The live-streamed single-lot sale was conducted out of the Hong Kong salesroom ahead of the house’s marathon London sales of 20th century and Surrealist art. The painting hammered within estimate at HK$280 million ($36 million). The buyer’s premium buoyed the total to HK$323.6 million ($41.8 million).

At a time when Asian buyers’ appetite for Western blue-chip trophies is growing steadily, the sale exceeded the previous record for a Western artwork sold in Asia, achieved by an abstract painting by Gerhard Richter, which fetched HK$214 million ($27.7 million) at Sotheby’s last October. Last year, Christie’s noted a wide net of Asian buyers bidding on 20th century works, and set a new world record for American artist George Condo in Hong Kong in July.

Buyers competed for the Basquiat, which carried a third-party guarantee, through three specialists operating the phones from New York and Hong Kong, with the winning bid coming from Jacky Ho, the house’s evening sale head in Hong Kong, after six minutes of action.

Basquiat, who was of Haitian and Puerto Rican descent, played an important role in the 1980s scene in New York.
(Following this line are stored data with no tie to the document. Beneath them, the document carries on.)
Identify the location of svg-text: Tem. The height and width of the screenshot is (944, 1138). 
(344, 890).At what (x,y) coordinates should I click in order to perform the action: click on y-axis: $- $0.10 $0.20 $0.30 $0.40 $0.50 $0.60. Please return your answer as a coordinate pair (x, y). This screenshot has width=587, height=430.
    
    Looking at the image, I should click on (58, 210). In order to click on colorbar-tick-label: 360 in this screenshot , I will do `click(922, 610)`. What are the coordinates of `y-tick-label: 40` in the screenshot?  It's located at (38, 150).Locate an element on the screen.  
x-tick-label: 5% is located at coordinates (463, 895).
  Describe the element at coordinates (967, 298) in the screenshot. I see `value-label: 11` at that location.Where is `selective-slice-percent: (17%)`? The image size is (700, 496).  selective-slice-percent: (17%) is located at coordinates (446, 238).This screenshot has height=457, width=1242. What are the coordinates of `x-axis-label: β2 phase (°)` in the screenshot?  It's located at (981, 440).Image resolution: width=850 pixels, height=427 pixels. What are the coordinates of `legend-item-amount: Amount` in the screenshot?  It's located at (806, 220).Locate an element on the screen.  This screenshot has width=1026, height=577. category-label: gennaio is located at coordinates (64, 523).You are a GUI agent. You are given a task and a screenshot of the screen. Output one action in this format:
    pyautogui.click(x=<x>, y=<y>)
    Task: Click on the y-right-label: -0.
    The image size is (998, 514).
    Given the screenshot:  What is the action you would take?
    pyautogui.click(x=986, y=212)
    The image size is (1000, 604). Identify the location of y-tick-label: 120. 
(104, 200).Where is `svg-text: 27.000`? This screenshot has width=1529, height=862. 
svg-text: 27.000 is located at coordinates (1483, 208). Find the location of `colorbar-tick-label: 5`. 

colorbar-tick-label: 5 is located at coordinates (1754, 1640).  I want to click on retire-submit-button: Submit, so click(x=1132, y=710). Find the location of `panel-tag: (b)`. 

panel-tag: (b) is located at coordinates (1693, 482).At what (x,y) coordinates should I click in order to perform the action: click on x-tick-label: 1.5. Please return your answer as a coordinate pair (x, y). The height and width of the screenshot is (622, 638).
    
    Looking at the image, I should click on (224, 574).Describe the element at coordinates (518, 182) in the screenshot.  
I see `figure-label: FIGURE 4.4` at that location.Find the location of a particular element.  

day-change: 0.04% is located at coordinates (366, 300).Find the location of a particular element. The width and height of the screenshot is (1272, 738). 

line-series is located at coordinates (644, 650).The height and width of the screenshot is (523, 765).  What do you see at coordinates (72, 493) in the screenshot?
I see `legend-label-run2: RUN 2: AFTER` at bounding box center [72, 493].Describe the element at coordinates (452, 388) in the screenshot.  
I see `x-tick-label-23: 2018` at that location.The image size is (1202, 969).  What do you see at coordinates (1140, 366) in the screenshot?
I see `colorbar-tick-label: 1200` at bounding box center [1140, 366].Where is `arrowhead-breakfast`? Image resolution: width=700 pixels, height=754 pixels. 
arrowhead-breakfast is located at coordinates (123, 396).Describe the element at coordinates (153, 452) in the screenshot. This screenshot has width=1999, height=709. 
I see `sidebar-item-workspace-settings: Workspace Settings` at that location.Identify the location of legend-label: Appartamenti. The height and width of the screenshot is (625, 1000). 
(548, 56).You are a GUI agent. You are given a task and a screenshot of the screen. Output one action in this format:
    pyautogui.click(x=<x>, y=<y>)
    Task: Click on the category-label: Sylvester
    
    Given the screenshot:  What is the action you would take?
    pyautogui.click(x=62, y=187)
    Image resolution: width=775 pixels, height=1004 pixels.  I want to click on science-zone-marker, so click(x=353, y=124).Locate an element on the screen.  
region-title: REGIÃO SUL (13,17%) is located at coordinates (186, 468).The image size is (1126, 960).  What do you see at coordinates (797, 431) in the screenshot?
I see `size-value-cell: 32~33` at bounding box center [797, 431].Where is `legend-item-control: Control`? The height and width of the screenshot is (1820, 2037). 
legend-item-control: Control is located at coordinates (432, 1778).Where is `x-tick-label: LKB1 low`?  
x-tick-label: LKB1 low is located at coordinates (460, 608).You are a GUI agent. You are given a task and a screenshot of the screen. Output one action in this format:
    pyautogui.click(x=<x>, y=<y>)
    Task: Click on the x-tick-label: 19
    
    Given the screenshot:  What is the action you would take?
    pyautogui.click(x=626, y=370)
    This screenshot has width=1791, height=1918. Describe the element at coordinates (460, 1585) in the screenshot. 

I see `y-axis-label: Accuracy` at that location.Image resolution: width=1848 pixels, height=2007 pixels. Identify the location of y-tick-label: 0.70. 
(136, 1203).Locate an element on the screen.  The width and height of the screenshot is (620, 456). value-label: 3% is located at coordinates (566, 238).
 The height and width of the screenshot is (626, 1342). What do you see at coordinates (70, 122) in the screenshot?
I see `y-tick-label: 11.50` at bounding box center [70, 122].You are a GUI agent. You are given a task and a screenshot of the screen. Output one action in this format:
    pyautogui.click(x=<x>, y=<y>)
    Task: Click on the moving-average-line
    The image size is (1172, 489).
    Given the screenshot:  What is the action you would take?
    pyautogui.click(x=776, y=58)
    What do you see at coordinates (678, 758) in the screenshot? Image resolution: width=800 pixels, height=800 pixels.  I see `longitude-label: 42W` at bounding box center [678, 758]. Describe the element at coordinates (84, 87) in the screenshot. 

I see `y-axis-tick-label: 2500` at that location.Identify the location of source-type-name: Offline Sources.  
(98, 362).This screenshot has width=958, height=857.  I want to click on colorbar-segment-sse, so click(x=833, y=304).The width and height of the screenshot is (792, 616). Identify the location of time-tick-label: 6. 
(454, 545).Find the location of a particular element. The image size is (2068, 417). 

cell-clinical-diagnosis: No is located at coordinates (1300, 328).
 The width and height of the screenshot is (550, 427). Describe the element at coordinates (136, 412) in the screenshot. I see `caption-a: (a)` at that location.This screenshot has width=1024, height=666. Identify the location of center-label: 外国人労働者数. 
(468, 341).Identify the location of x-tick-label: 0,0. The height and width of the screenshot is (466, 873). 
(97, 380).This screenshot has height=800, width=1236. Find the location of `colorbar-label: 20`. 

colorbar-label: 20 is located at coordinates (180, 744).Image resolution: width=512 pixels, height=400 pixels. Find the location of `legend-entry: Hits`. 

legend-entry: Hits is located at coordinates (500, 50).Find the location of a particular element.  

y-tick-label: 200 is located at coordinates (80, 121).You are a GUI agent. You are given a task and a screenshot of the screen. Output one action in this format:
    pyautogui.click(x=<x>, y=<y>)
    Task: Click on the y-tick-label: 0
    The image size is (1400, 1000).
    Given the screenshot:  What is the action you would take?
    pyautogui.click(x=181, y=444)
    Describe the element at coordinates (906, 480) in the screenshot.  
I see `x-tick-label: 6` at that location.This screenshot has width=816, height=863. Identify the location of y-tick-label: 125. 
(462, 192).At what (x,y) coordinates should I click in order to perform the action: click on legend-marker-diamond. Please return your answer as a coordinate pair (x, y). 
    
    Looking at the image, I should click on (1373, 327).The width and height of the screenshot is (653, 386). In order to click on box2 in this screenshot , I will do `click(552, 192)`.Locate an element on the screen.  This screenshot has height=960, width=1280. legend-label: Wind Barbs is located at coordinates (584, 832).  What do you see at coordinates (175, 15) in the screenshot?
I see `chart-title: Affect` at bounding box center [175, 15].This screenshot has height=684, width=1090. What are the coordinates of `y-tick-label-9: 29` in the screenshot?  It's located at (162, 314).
The work sold at Christie’s is from 1982, Basquiat’s most coveted year, and depicts a full-length warrior figure, sword in hand. It last sold at Sotheby’s London in 2012 for $8.7 million. Before that, it had an active decade on the market, having traded hands three times in seven years; along the way, its price climbed some 450 percent. This latest sale marks a $30 million profit on the seller’s 2012 investment.

“Collectors are increasingly making links between traditional artists and Western art history,” Christie’s co-head of postwar and contemporary art, Cristian Albu, told Artnet News ahead of the sale. “I think it’s so important to broaden that idea of building the collection and understanding that Sanyu also gets inspired by Matisse, or that Zao Wou-Ki gets inspired by Soulages and the artists in Paris in the 1950s and 1960s.”

Hong Kong’s market has been showing signs of recovery from the impact of the pandemic. China overtook the US to become the largest auction market in the world in 2020, according to Art Basel’s Art Market Report, with the largest sector of the market by value being postwar and contemporary. Seventeen records were broken for Modern and contemporary artists at Christie’s December 2 sale in Hong Kong and New York, which marked the house’s best result in Asia yet.